Lingala was made the official language of the army under Mobutu, but since the rebellions the army also uses Swahili in the West.
French is the official language of the country. It is meant to be an ethnically neutral language, to ease communication between all the different ethnic groups of the Congo.
When the country was a Belgian colony, the four national languages were already used in primary schools, which makes the country one of the few to have had literacy in local languages during the occupation by Europeans.
Culture
Flora and fauna
The rainforests of the Democratic Republic of the Congo contain great biodiversity, including many rare and endemic species, including both species of chimpanzee: the Common chimpanzee and the bonobo (also known as the Pygmy Chimpanzee), mountain gorilla, okapi and white rhino. Five of the country's national parks are listed as World Heritage Sites: the Garumba, Kahuzi-Biega, Salonga and Virunga National Parks, and the Okapi Wildlife Reserve. The civil war and resultant poor economic conditions have endangered much of this biodiversity. Many park wardens were either killed or could not afford to continue their work. All five sites are listed by UNESCO as World Heritage In Danger.

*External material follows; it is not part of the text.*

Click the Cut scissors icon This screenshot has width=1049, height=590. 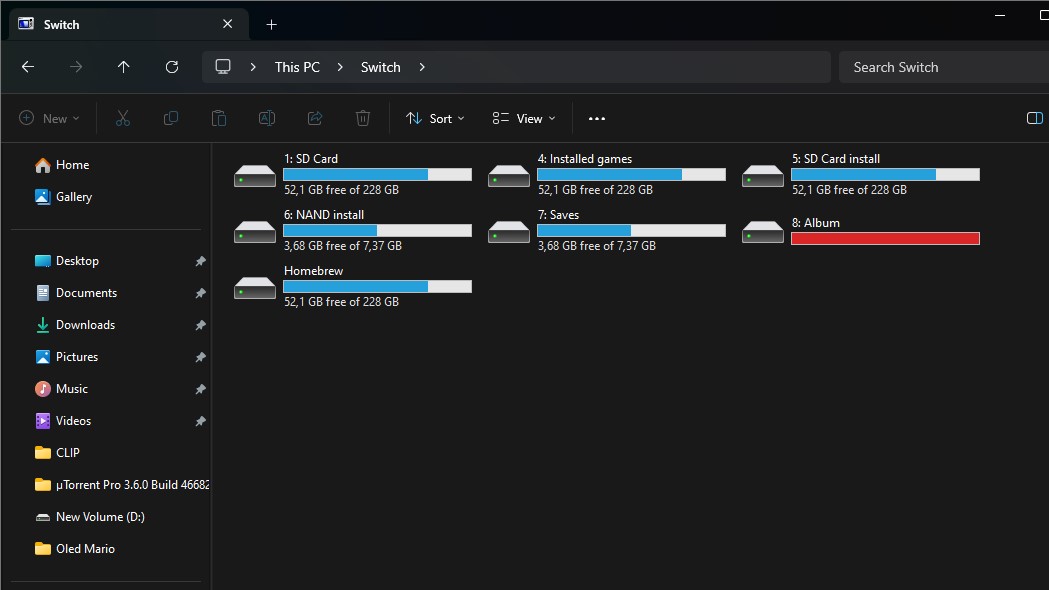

Over the past century or so, the DRC has developed into the epicenter of what has been called the Central African " bushmeat" problem, which is regarded by many as a major environmental, as well as, socio-economic crisis. "Bushmeat" is another word for the meat of wild animals. It is typically obtained through trapping, usually with wire snares, or otherwise with shotguns or arms originally intended for use in the DRC's numerous military conflicts.

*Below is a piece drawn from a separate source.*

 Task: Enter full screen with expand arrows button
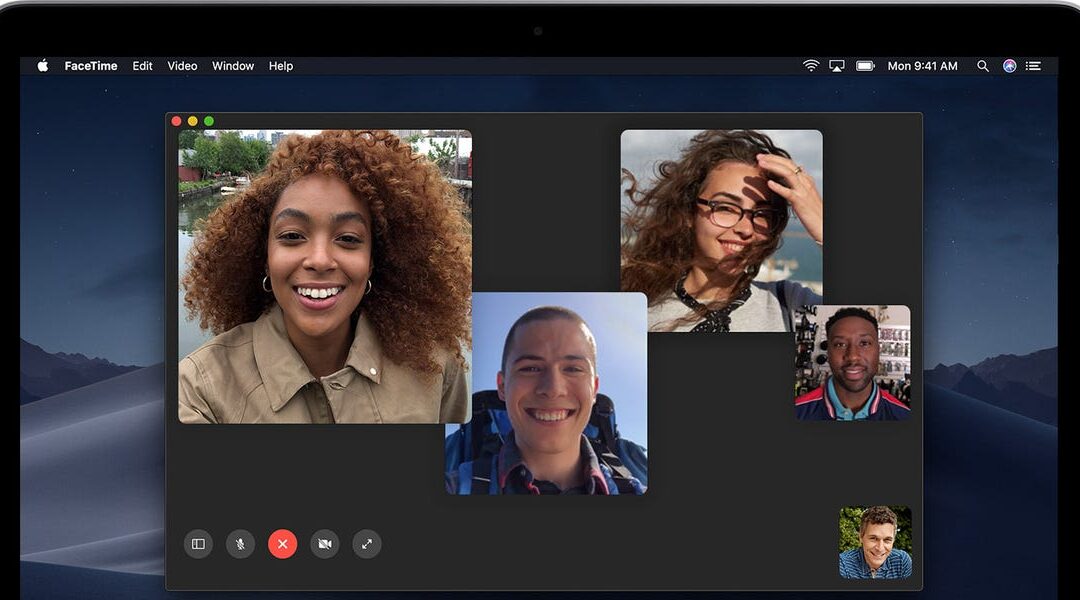point(367,544)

The "bushmeat crisis" has emerged in the DRC mainly as a result of the poor living conditions of the Congolese people. A rising population combined with deplorable economic conditions has forced many Congolese to become dependent on bushmeat, either as a means of acquiring income (hunting the meat and selling), or are dependent on it for nutritional sustainance. Unemployment and urbanization throughout Central Africa have exacerbated the problem further by turning cities like the urban sprawl of Kinshasa into the prime market for bushmeat.
This combination has caused not only widespread endangerment of local fauna, but has forced humans to trudge deeper into the wilderness in search of the desired animal meat. This overhunting results in the deaths of more animals and makes resources even more scarce for humans. The hunting has also been facilitated by the extensive logging prevelant throughout the Congo's rainforests (from corporate logging, in addition to farmers clearing out forest in order to create areas for agriculture), which allows hunters much easier access to previously unreachable jungle terrain, while simultaneously eroding away at the habitats of animals [13].

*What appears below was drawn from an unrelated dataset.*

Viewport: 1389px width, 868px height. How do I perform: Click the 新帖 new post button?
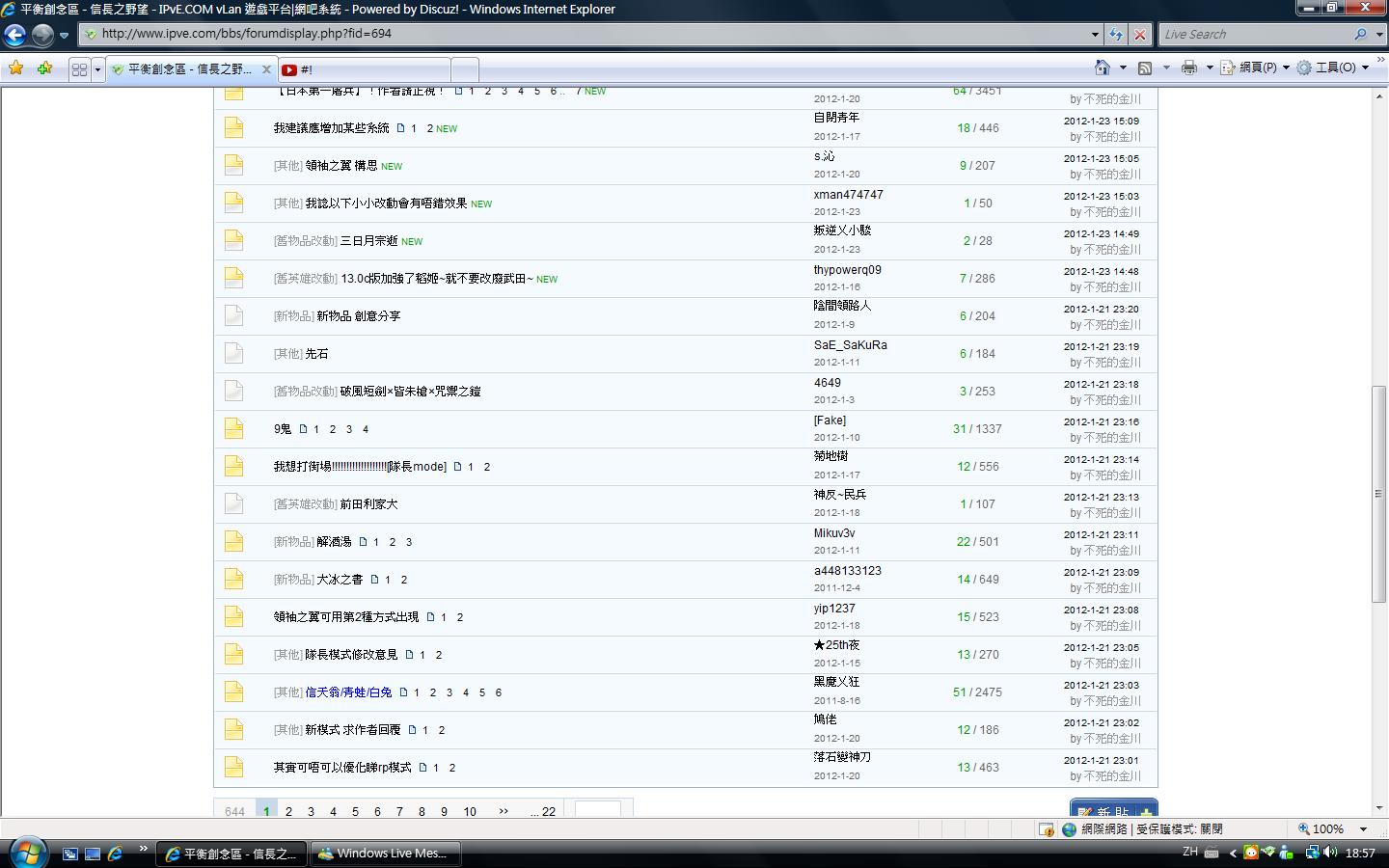click(1113, 811)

A particularly alarming case of bushmeat hunting is that of primates. The Congo is inhabited not only by two distinct species of chimpanzee, both belonging to the genus Pan, the Common chimpanzee (Pan troglodytes) and the bonobo (Pan paniscus), but gorilla as well. The Democratic Republic of the Congo is the only country in the world in which bonobo are found in the wild. The two species of chimpanzees as well as gorillas are the closest living evolutionary relatives to humans. Both the Pan and Gorilla genuses are now considered to be part of the subfamily Homininae to which humans also belong and it has even been proposed that the chimpanzees should be recatagorized in the genus Homo as well. These apes are closely related to humans and are considered highly intelligent and much concern has been raised about Great ape extinction. Because of hunting and habitat destruction, the chimpanzee and the gorilla, both of whose population once numbered in the millions have now dwindled down to only about 200,000 per species. Gorillas and both incarnations of chimpanzee are classified as Endangered by the World Conservation Union.